"Cevap vermedin hala" dedim Charles'ı sıkıştırarak.

"Tahmin ettiğimden çok daha kısa bir sürede tamamlamış olacağım sanırım. Bu quantum bilgisayarı bir harika." diye cevapladı sorumu, monitöre sanki sevgilisine bakar gibi bakarak. Ekrana sarılıp öpücük kondurmasına ramak kalmıştı ki, sıkıştırma sorularına ikincisini ekledim:

"Ne kadar?"

"Ne ne kadar?" diye karşılık verdi Charles gözlerini pörtleterek.

"Charles beni deli etme! Ne kadar sürer tamamlaman diyorum."

"Haa öyle söylesene..." dedi, bu kez gözlerini kısıp hesap yapar gibi kafasını öne arkaya yavaşça sallayarak. Sonra cevap verdi:

"En fazla bir saat sonra hazır..."

"Nee! Sen ciddi misin?" dedim kontrolsüzce bağırarak. "Ben sabahı ederiz diye bekliyordum."

"Aşk olsun Maya." dedi muzip bir şekilde gülümseyerek. "Beni fazla hafife aldığını hissediyorum nedense."

"Senin yeteneğinden şüphemiz yok tabii de, bir saat deyince birden ürperdim işte."

Sonra saatimi göz ucuyla kontrol ederek: "Desene, yeni güne aksiyonla başlayacağız."

Benim biraz önceki yüksek volümlü çıkışımla ekip bir anda yine bilgisayar masasının başına toplanmıştı. Hatta Matt'in neredeyse masanın üzerine çıkmaya çalışır gibi bir hali vardı. Charles kafasını iki yana sallayarak sinirle bağırdı: "Matt hiç kasma kendini, daha rahat edeceksen masanın üzerine de çıkabilirsin yani!"

"Arkadaşlar, kavgayı kesin isterseniz de, hızlıca bir durum değerlendirmesi yapalım." diyerek durdurmaya çalıştım onları.

Paldor: "Seni dinliyoruz Maya." dedi. Neyse ki onun bu cümlesiyle ortam bir anda ciddileşmişti.

"Görünen o ki, operasyon beklediğimizden biraz daha önce başlayacak. Charles az önce yazılımı bir saate bitirebileceğini söyledi. Yani gece yarısı olunca işlem tamamlanmış olacak gibi görünüyor.
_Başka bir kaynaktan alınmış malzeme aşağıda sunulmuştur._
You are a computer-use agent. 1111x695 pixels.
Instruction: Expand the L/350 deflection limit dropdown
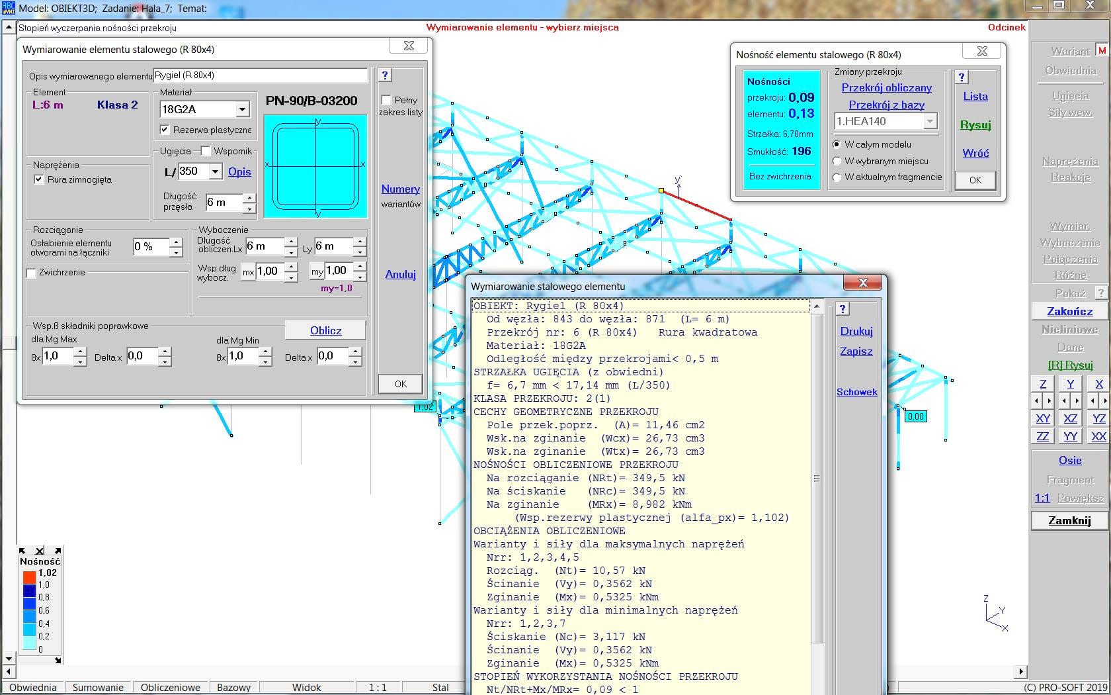pyautogui.click(x=215, y=171)
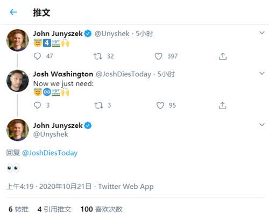Share Josh Washington's tweet
Image resolution: width=269 pixels, height=213 pixels.
222,105
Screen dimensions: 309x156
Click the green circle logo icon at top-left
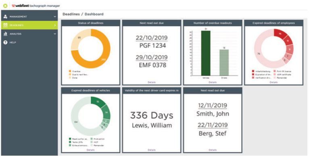point(5,6)
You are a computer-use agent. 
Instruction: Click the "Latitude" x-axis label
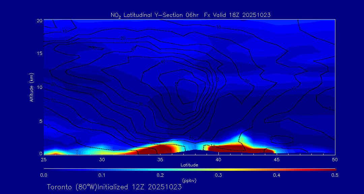click(x=189, y=165)
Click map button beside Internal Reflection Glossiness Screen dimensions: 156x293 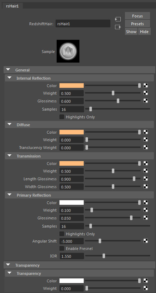click(x=146, y=101)
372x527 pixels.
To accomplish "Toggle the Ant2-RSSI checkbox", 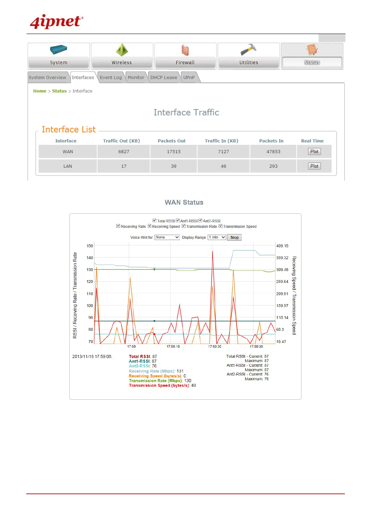I will tap(200, 221).
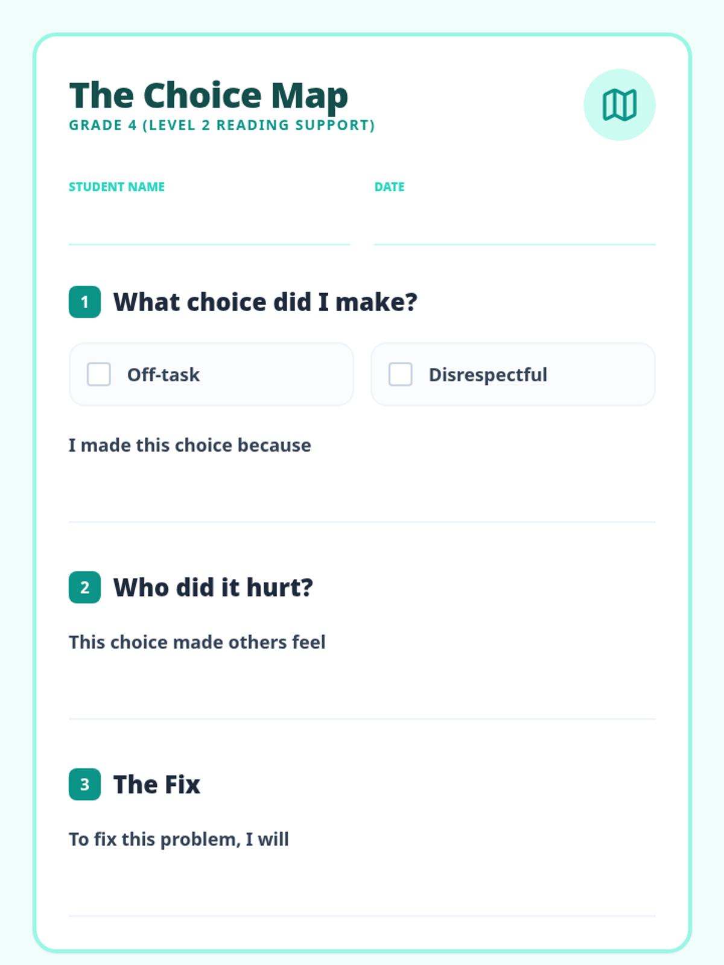724x965 pixels.
Task: Click the writing area under 'I made this choice because'
Action: tap(362, 490)
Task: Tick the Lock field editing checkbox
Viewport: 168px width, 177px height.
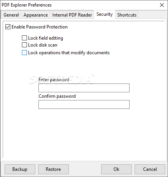Action: 24,38
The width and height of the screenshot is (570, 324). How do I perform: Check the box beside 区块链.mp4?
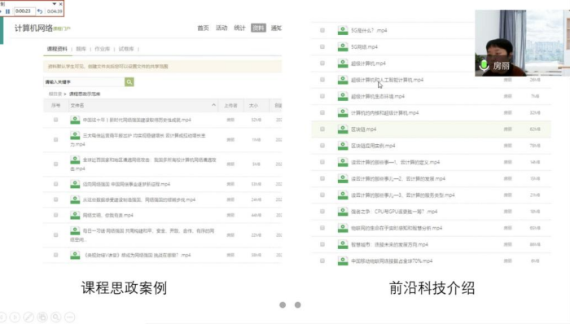(322, 129)
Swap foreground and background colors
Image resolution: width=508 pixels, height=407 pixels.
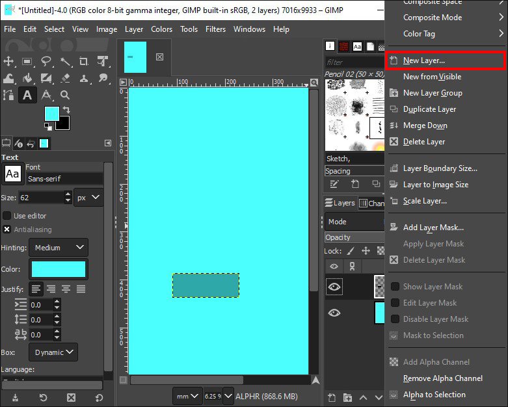coord(65,109)
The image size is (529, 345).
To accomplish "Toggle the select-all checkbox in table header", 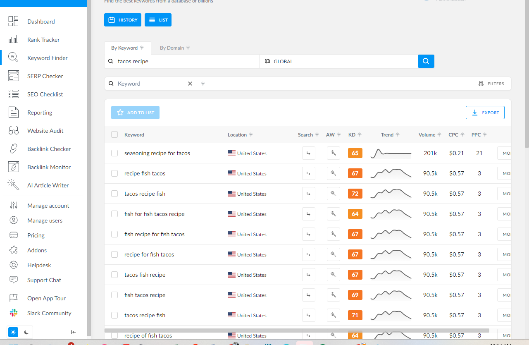I will pyautogui.click(x=114, y=134).
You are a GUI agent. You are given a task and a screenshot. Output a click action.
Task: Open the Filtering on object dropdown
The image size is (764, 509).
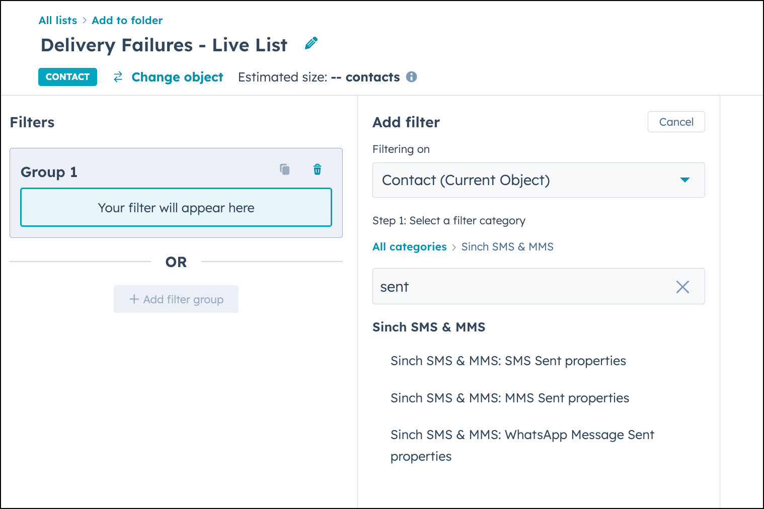(x=538, y=180)
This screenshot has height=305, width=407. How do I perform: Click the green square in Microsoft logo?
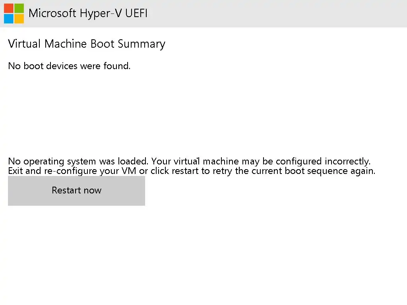point(19,8)
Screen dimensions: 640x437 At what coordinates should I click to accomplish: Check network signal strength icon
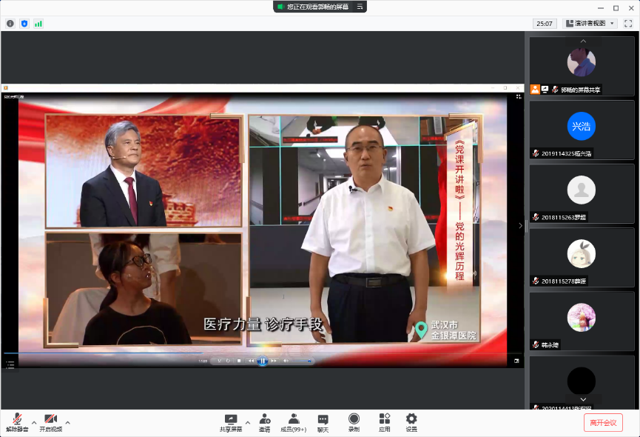pos(38,24)
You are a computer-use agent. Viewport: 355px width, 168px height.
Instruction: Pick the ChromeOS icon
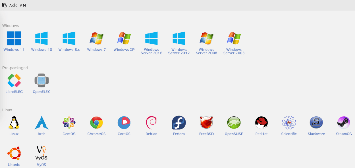(x=96, y=123)
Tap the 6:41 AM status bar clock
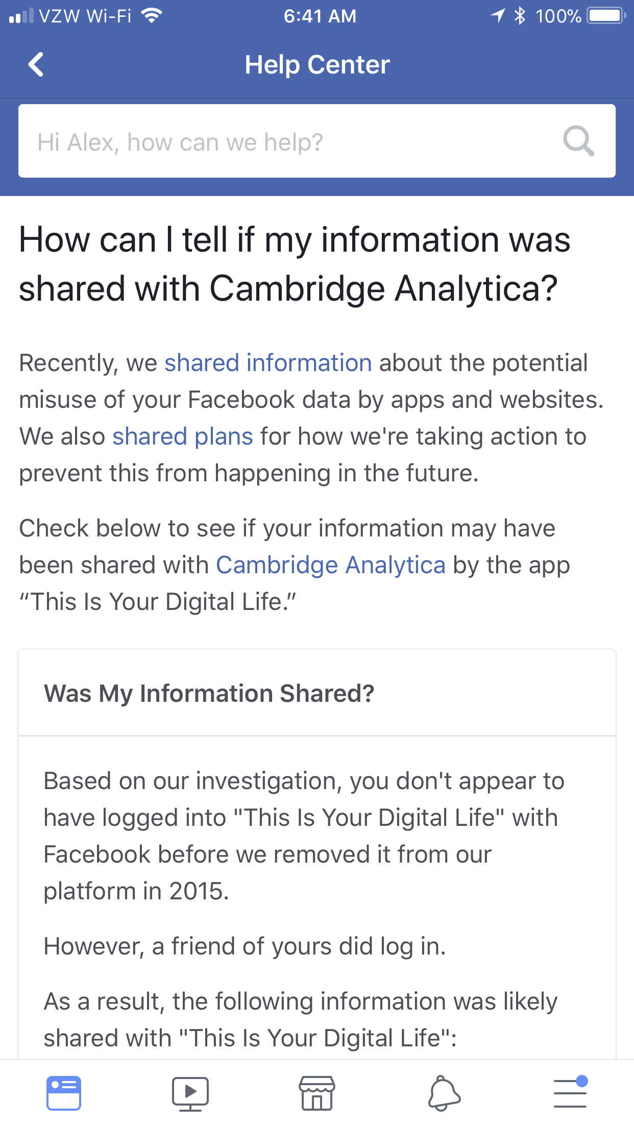The image size is (634, 1127). pos(320,16)
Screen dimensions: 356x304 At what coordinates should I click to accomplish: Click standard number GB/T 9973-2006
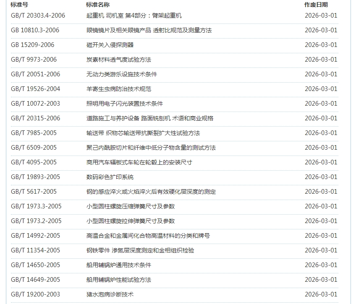(x=34, y=60)
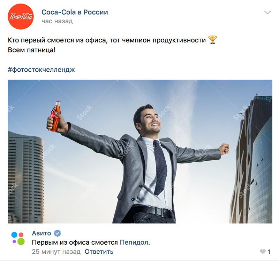Click the comment like count number
The height and width of the screenshot is (261, 279).
click(x=269, y=252)
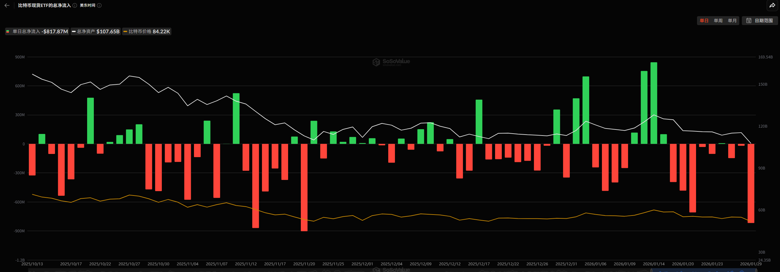
Task: Click the right handle of range slider
Action: point(756,270)
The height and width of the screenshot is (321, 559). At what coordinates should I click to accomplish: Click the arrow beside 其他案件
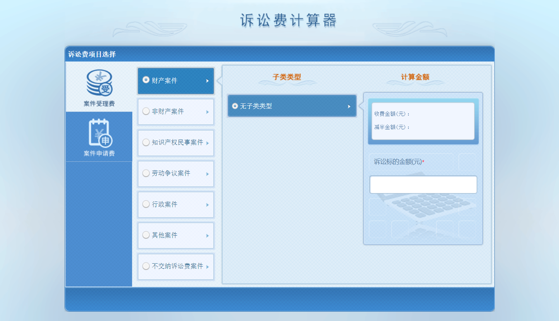click(207, 236)
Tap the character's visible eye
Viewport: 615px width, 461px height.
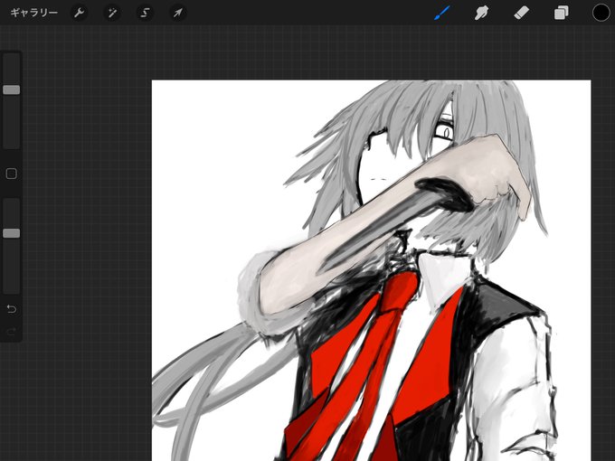click(x=446, y=133)
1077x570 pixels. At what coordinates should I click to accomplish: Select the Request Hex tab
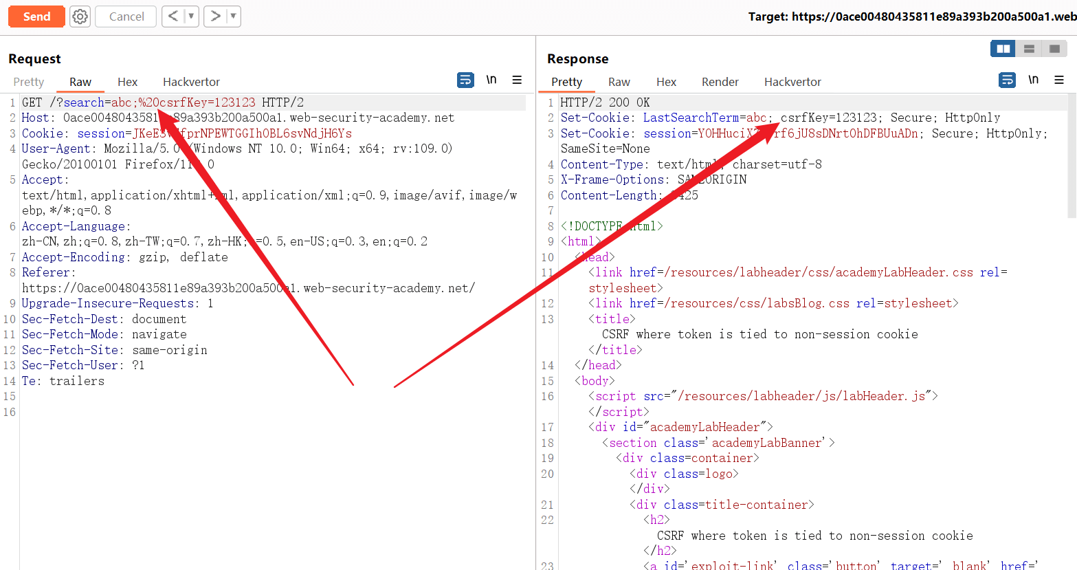[x=127, y=82]
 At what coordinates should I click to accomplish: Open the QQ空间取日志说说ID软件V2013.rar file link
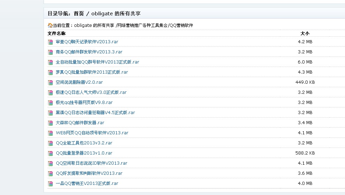[x=92, y=163]
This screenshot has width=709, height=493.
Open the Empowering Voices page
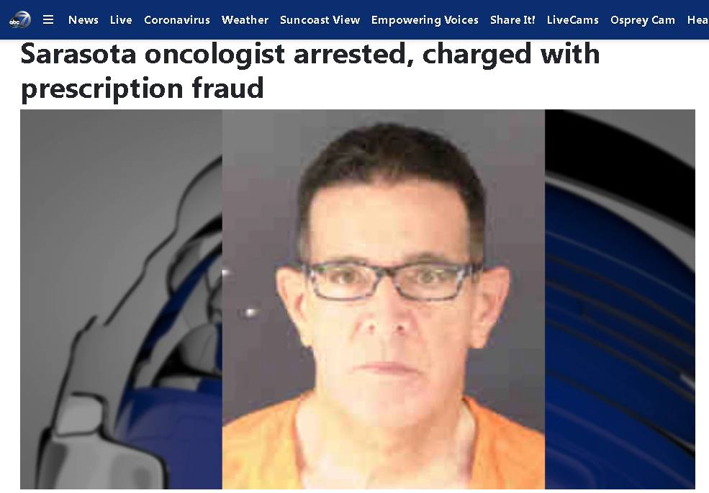pos(425,20)
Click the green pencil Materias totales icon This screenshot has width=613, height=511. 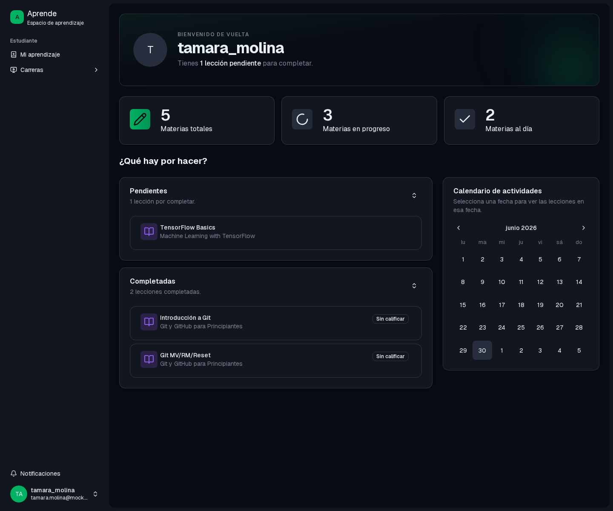tap(140, 119)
Attığım çığlığın nedeni buydu."

Rachel endişeli bir ses tonuyla konuştu: "Başlıyoruz desene..."

"Evet başlıyoruz." diyerek onayladım onu. "Ama birkaç saat önce veya sonra olmasının fazla bir önemi yok artık bizim için. Zaten her halükarda operasyona sabah saatlerinden önce başlamamız gerekiyordu. Çünkü Ultor'un savaşa buradaki gün doğumuyla birlikte başlama ihtimalinin yüksek olduğunu konuşmuştuk hatırlarsanız. Zamoran'da Burdonlar'ın ve Forneus'un durumunu, eğer bir aksilik çıkmazsa iyi bir sisteme oturtmak üzereyiz."

"Burada nasıl hareket edeceğiz peki?" diye sordu Paldor.

"Raptor'lar gelirse ne yapacağız? dedi Rachel sesi titreyerek.

"Bu kadar korkma." diyerek yatıştırmaya çalıştım onu. "Bir çaresine bakacağız elbet."

"Bunu bizimle de paylaşmak ister misin?" dedi Richard iğneleyerek.

Paldor endişeli bir ifadeyle devam etti: "Evet Maya durum gerçekten biraz sıkıntılı. Biliyorsun güçlerin daha yerleşmedi tam olarak. Ayrıca illa ki onlarda da şu sinyal kesicilerden vardır. Yani beyinlerini kontrol altına almamız mümkün olmayacak."

"Peki ya silah güçleriyle nasıl baş edeceğiz bu arkadaşların? Onunla ilgili bir teorisi olan var mı? Roketler, lazer güdümlü toplar, erken uyarı sistemleri, termal kameralar... Araçları dersen tankları aratmıyor... Daha silahların isimlerini sayarken bile insanın beyninde ufak çaplı bir hasar oluşmaya başlıyor sanki." diye ekledi Charles, ki bu aynı zamanda herkesin moralinin tamamen dibe vurduğu andı.